With this technique you can, among other things, perform a type check in your function and method definitions. However, the most common question about the types of objects is whether a particular object is an instance of a class. An example with a simple inheritance hierarchy makes this clearer:

  1. First, we define two classes with an inheritance hierarchy:

    >>> class Form:
    ...     pass
    ...
    >>> class Square(Form):
    ...     pass
    ...
    >>> class Circle(Form):
    ...     pass
    
  2. Now you can create an instance c1 of the class Circle:

    >>> c1 = Circle()
    
  3. As expected, the type function on c1 outputs that c1 is an instance of the class Circle defined in your current __main__ namespace:

    >>> type(c1)
    <class '__main__.Circle'>
    
  4. You can also get exactly the same information by accessing the __class__ attribute of the instance:

    >>> c1.__class__
    <class '__main__.Circle'>
    
  5. You can also explicitly check whether the two class objects are identical:

    >>> c1.__class__ == Circle
    True
    
  6. However, two built-in functions provide a more user-friendly way of obtaining most of the information normally required:

    isinstance()

    determines whether, for example, a class passed to a function or method is of the expected type.

    issubclass()

    determines whether one class is the subclass of another.

    >>> issubclass(Circle, Form)
    True
    >>> issubclass(Square, Form)
    True
    >>> isinstance(c1, Form)
    True
    >>> isinstance(c1, Square)
    False
    >>> isinstance(c1, Circle)
    True
    >>> issubclass(c1.__class__, Form)
    True
    >>> issubclass(c1.__class__, Square)
    False
    >>> issubclass(c1.__class__, Circle)
    True
    

Duck typing

The use of type, isinstance() and issubclass() makes it fairly easy to correctly determine the inheritance hierarchy of an object or class. However, Python also has a feature that makes using objects even easier: duck typing – „If it walks like a duck and it quacks like a duck, then it must be a duck“. This refers to Python’s way of determining whether an object is the required type for an operation, focusing on the interface of an object. In short, in Python you don’t have to worry about type-checking function or method arguments and the like, but instead rely on readable and documented code in conjunction with tests to ensure that an object „quacks like a duck when needed.“

Duck typing can increase the flexibility of well-written code and, in combination with advanced object-oriented functions, gives you the ability to create classes and objects that cover almost any situation. Such special methods are attributes of a class with special meaning for Python. While they are defined as methods, they are not intended to be called directly; instead, they are called automatically by Python in response to a request to an object of that class.

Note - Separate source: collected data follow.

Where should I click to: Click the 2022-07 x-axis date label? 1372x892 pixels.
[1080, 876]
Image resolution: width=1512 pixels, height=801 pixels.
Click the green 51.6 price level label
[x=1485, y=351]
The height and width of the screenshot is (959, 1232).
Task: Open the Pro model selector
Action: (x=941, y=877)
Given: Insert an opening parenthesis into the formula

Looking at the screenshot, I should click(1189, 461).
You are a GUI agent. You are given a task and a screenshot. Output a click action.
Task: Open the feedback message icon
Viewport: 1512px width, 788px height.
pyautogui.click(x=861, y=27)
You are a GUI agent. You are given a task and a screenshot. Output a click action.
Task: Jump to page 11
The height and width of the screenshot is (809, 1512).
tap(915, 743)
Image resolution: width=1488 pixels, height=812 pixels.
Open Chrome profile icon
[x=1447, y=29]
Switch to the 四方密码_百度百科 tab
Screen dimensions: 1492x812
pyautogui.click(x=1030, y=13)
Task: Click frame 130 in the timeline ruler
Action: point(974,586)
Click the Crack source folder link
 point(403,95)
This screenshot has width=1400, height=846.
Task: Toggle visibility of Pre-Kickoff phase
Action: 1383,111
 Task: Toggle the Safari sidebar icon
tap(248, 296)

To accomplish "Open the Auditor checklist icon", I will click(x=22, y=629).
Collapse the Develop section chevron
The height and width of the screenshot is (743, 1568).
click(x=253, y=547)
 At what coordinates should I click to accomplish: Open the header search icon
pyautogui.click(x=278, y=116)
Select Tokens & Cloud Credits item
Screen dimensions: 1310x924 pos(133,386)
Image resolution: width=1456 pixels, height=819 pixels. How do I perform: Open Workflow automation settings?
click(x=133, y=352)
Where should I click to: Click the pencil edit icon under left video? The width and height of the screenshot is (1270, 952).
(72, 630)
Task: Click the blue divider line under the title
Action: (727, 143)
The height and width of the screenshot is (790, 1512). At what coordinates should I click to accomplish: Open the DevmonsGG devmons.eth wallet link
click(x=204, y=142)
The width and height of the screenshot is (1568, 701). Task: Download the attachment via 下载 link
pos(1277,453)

One of the simplest examples of a special method is object.__str__(). When defined in a class, the __str__ method attribute is called whenever an instance of that class is used and Python requires a user-readable string representation of that instance. To see this attribute in action, we again use our Form class with the standard __init__ method to initialise instances of the class, but also a __str__ method to return strings representing instances in a readable format:

>>> class Form:
...     def __init__(self, x, y):
...         self.x = x
...         self.y = y
...     def __str__(self):
...         return "Position: x={0}, y={1}".format (self.x, self.y)
...
>>> f = Form(2,3)
>>> print(f)
Position: x=2, y=3

Even though our special __str__ method attribute was not explicitly called by our code, it could still be used by Python because Python knows that the __str__ attribute, if present, defines a method for converting objects into user-readable strings. And this is exactly what distinguishes the special method attributes. For example, it is often a good idea to define the __str__ attribute for a class so that you can call print(instance) in debugging code and get an informative statement about your object.

Conversely, however, it may be surprising that an object type reacts differently to special method attributes. Therefore, I usually use special method attributes only in one of the following two cases:

  • in a commonly used class, usually for sequences, that behaves similarly to a Python built-in type, and which is made more useful by special method attributes.

  • in a class that behaves almost identically to a built-in class, for example lists implemented as balanced trees to speed up insertion, I can define the special method attributes.